Domingo 8 de octubre – (Mateo
21,33-43)
La parábola de los «viñadores homicidas» es, sin duda, la más dura que Jesús pronunció contra los dirigentes
religiosos de su pueblo. No es fácil remontarse hasta el relato original, pero,
probablemente, no era muy diferente del que podemos leer hoy en la tradición
evangélica.
Los protagonistas de mayor relieve son, sin duda, los
labradores encargados de trabajar la viña. Su actuación es siniestra. No se parecen en absoluto al dueño que cuida la viña con solicitud y amor
para que no carezca de nada.
No aceptan al señor al que
pertenece la viña. Quieren ser ellos los únicos dueños.
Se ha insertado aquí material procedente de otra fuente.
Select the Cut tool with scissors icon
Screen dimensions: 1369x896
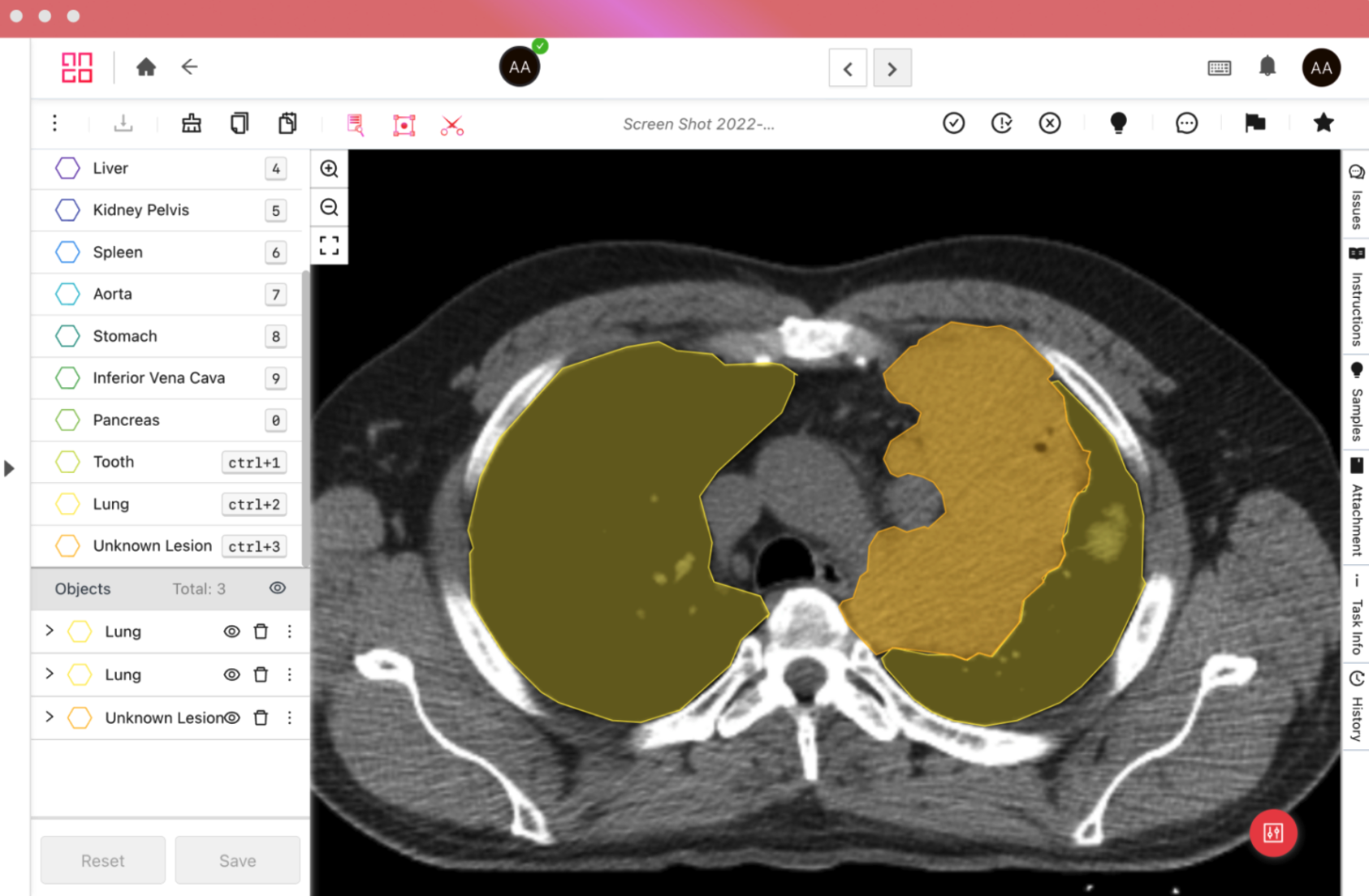tap(451, 124)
Uno tras otro, van
eliminando a los siervos que él les envía con paciencia increíble. No respetan
ni a su hijo. Cuando llega, lo «echan fuera de la viña» y lo
matan. Su única obsesión es «quedarse con la herencia».
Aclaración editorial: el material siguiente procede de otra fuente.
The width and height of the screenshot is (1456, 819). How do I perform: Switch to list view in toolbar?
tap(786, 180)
¿Qué puede hacer el dueño? Terminar con estos viñadores y entregar su viña a otros «que le
entreguen los frutos». La conclusión de Jesús es trágica: «Yo os aseguro que a
vosotros se os quitará el reino de Dios y se dará a un pueblo que produzca sus
frutos».
El reino de Dios no es de la
Iglesia. No pertenece a la jerarquía. No es
propiedad de estos teólogos o de aquellos. Su único dueño es el Padre. Nadie se
ha de sentir propietario de su verdad ni de su espíritu. El reino de Dios está
en «el pueblo que produce sus frutos» de justicia, compasión y defensa de los
últimos.
La mayor tragedia que puede
sucederle al cristianismo de hoy y de siempre es que mate la voz de los
profetas, que los sumos sacerdotes se sientan dueños de la «viña del Señor» y que, entre todos, echemos al Hijo «fuera», ahogando su Espíritu. Si
la Iglesia no responde a las esperanzas que ha puesto en ella su Señor, Dios
abrirá nuevos caminos de salvación en pueblos que produzcan frutos.